About Susan Bush

Susan has over 20 years working in the field of Regulatory Affairs and Quality Systems. In 1996 she started her career in Regulatory Affairs and Quality Systems upon joining J-Lloyd Medical, Inc., a right heart catheter manufacturer. It was here that Susan was introduced to the establishment and maintenance of an FDA and ISO 9001 compliant Quality System.

In 2001 Susan then continued her career at Origio, Inc. (formerly Mid-Atlantic Diagnostics), a company that provides sterile disposable products and equipment utilized in the field of In-vitro fertilization. It was here that she once again given the responsibility to develop and maintain a Quality System compliant to FDA QMS and ISO 9001/ISO 13485/CE marking.

Susan executed various tasks at both companies such as document control, writing/updating procedures, internal auditing, documenting and following up on customer complaints, corrective/preventive actions, development and maintenance of design history files and technical files, maintenance/validation of Class 8 cleanroom and various equipment maintenance/validation records.

However, while employed at Origio, Susan’s responsibilities grew to include successfully obtaining FDA 510(k)   Premarket Notification clearance for sterile and non-sterile Class II devices.

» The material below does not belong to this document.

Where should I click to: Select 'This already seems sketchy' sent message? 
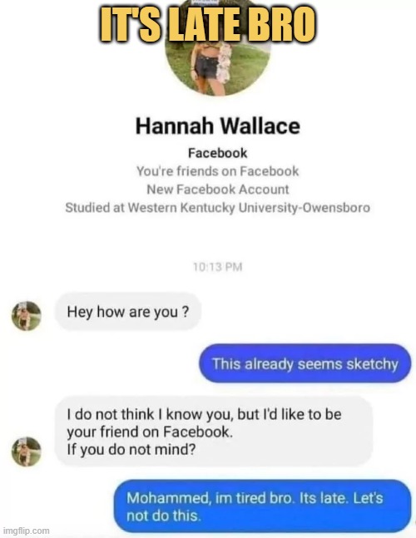coord(305,363)
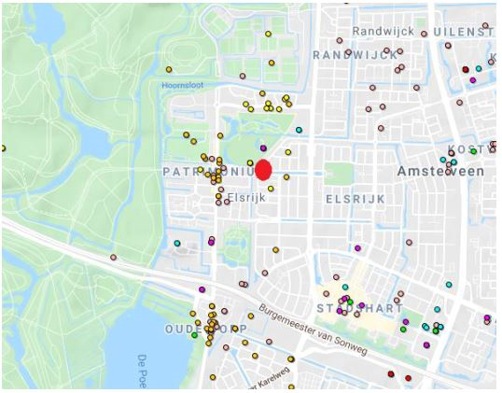
Task: Click the De Poel lake label
Action: pyautogui.click(x=143, y=371)
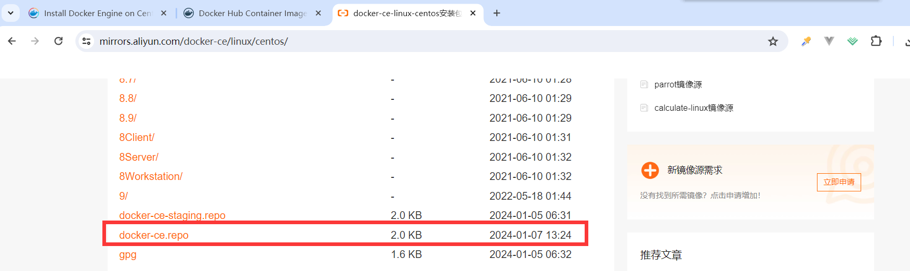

In 2014 Susan started her own company, Lloyd and Bush Consulting. She is currently assisting clients with preparation and submission of 510(k) Premarket Notifications, Establishment Registration and Device Listing. Susan also provides assistance to domestic clients whose imported product is held up by US Customs and Border Patrol.

Susan has a Bachelor of Science in Animal Science from Cook College Rutgers University.